The forum post below is about porting a PyTorch loss function to TensorFlow. According to the post, what does the model output after running?

• [Excerpted text]:
((

This Code for a paper I read had a loss function written using Pytorch, I tried to convert it as best as I could but am getting all Zero's as model predictions, so would like to ask the following:
- Are the methods I used the correct equivalent in Tensorflow?
- Why is the model predicting only Zero's?
Here is the function:
#Pytorch
class AdjMSELoss1(nn.Module):
def __init__(self):
super(AdjMSELoss1, self).__init__()
def forward(self, outputs, labels):
outputs = torch.squeeze(outputs)
alpha = 2
loss = (outputs - labels)**2
adj = torch.mul(outputs, labels)
adj[adj>0] = 1 / alpha
adj[adj<0] = alpha
loss = loss * adj
return torch.mean(loss)
#Tensorflow
def custom_loss_function(outputs,labels):
outputs = tf.squeeze(outputs)
alpha = 2.0
loss = (outputs - labels) ** 2.0
adj = tf.math.multiply(outputs,labels)
adj = tf.where(tf.greater(adj, 0.0), tf.constant(1/alpha), adj)
adj = tf.where(tf.less(adj, 0.0), tf.constant(alpha), adj)
loss = loss * adj
return tf.reduce_mean(loss)
The function compiles correctly and is being used in the loss and metric parameters, it is outputing results in metrics logs that appear to be correct (Similar to val_loss) but the output of the model after running is just predicting all 0's
model.compile(
loss= custom_loss_function,
optimizer=optimization,
metrics = [custom_loss_function]
)
MODEL
#Simplified for readability
model = Sequential()
model.add(LSTM(32,input_shape=(SEQ_LEN,feature_number),return_sequences=True,))
model.add(Dropout(0.3))
model.add(LSTM(96, return_sequences = False))
model.add(Dropout(0.3))
model.add(Dense(1))
return model
Inputs/Features are pct_change Price for the previous SEQ_LEN days. (Given SEQ_LEN days tries to predict next day: Target)
Outputs/Targets are the next day's price pct_change * 100 (Ex: 5 for 5%). (1 value per row)

))

• [Data shown]:
((

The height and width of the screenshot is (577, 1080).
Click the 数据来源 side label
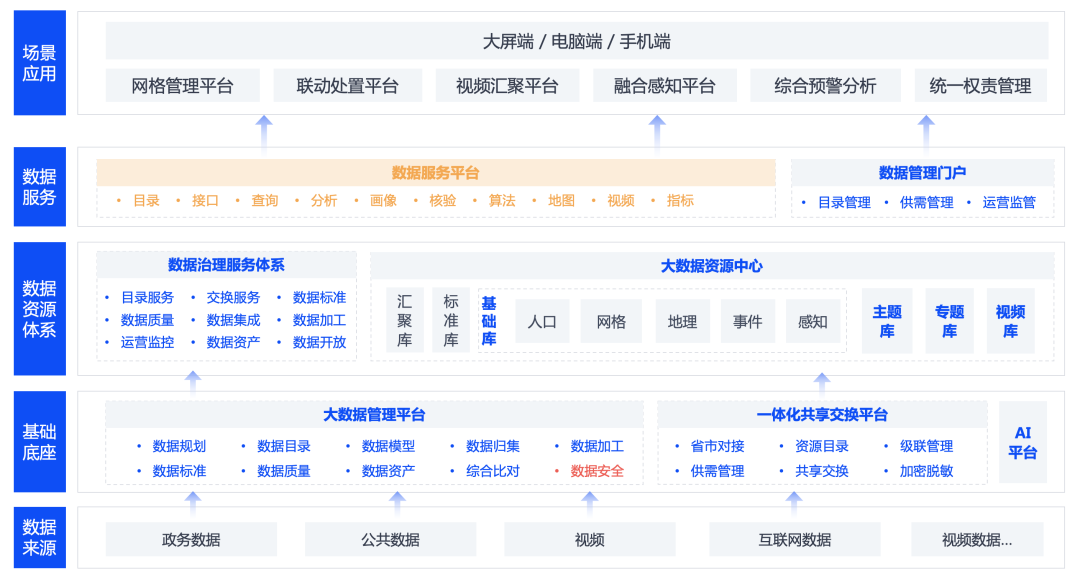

))
((

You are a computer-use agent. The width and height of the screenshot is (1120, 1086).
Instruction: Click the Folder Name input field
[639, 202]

))
((

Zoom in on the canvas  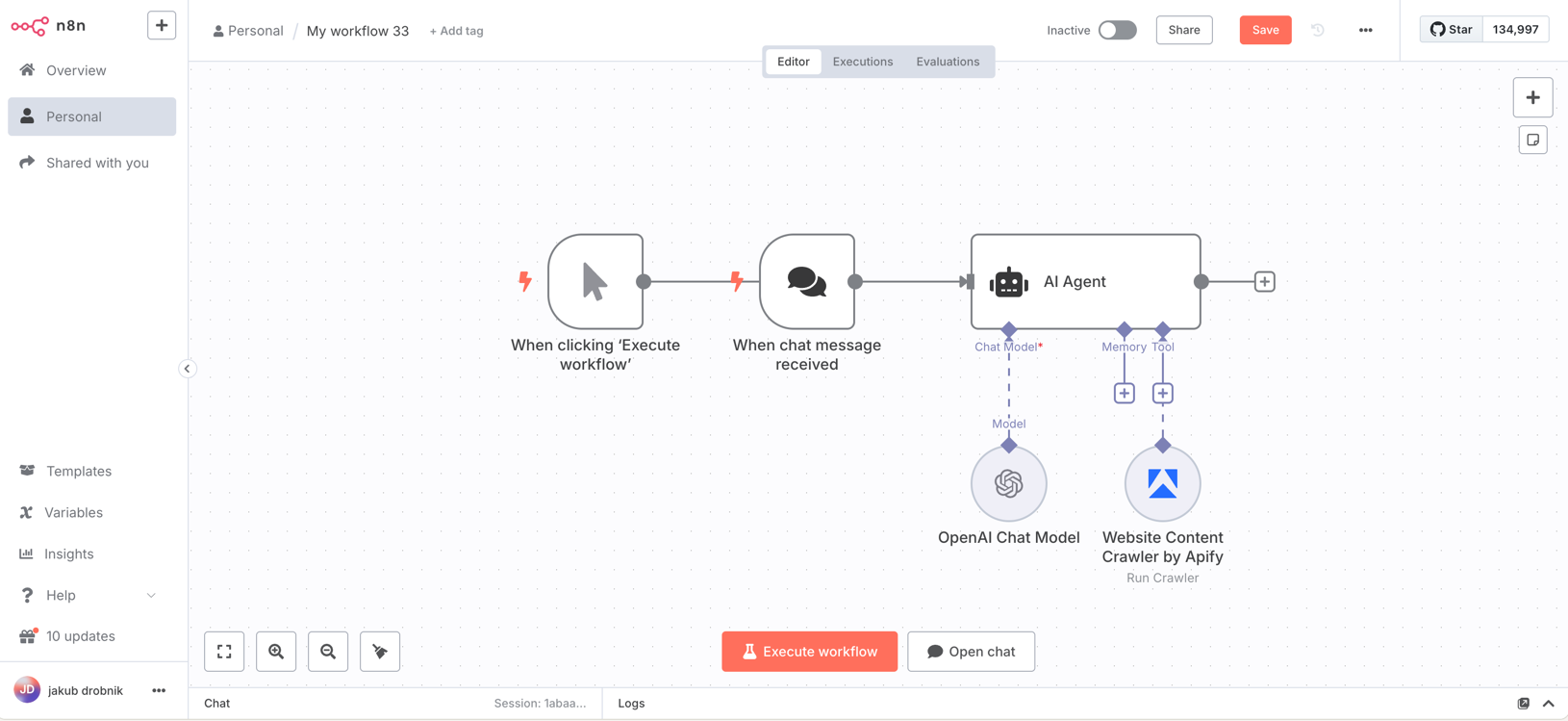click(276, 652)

))

• [Answer to the exercise]:
The model predicts only zeros.